With 7,000 medicines and vaccines in the global pipeline, the future of health looks exciting. The pharmaceutical industry is pioneering new treatments and new technologies that will change the face of modern medicine. 

So there's a very exciting future for medicines.

 

The pace of scientific change is incredible at the moment and the more science develops the more we understand about disease and the more we have a more precise understanding of how disease works, the more pharmaceutical companies are able to be very precise in how they design medicines and target medicines in the future.

 

This is why we're beginning to see examples of physicians being able to use patient's own cells to design very personalised treatments that can sometimes result in cures.

 

These radically new types of treatment can be challenging to introduce into the NHS and that's why it's very important increasingly for the industry to work very closely with the NHS and physicians to plan for the future, to make sure that patients get access as quickly as possible.

Recorded information -
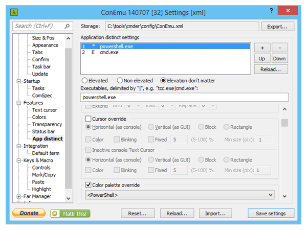This screenshot has width=307, height=231.
Task: Click the help question mark button
Action: (272, 10)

Set of tasks -
a: Print the stretch of the passage on the future of medicines from "This is why" through "result in cures.".
b: Render this sentence from the passage on the future of medicines in Spanish: "So there's a very exciting future for medicines."
c: Pick up the passage on the future of medicines after its final sentence and keep writing it.

Answers by item -
a:
This is why we're beginning to see examples of physicians being able to use patient's own cells to design very personalised treatments that can sometimes result in cures.

b: Así que hay un futuro muy emocionante para los medicamentos.

c:
The future of medicines

Medicines and vaccines have helped deliver incredible improvements in patient health – from doubling cancer survival in the last 40 years, reducing heart disease deaths by 75% since the 1960s and transforming HIV/AIDS into a chronic manageable condition.

The future of healthcare is an exciting one. 

Patients are increasingly benefitting from new and personalised treatments more complex conditions, like cancers and rare diseases.

Now more than ever we will need to work in partnership with our science partners, Government and the NHS to ensure that all patients are able to benefit from these new discoveries.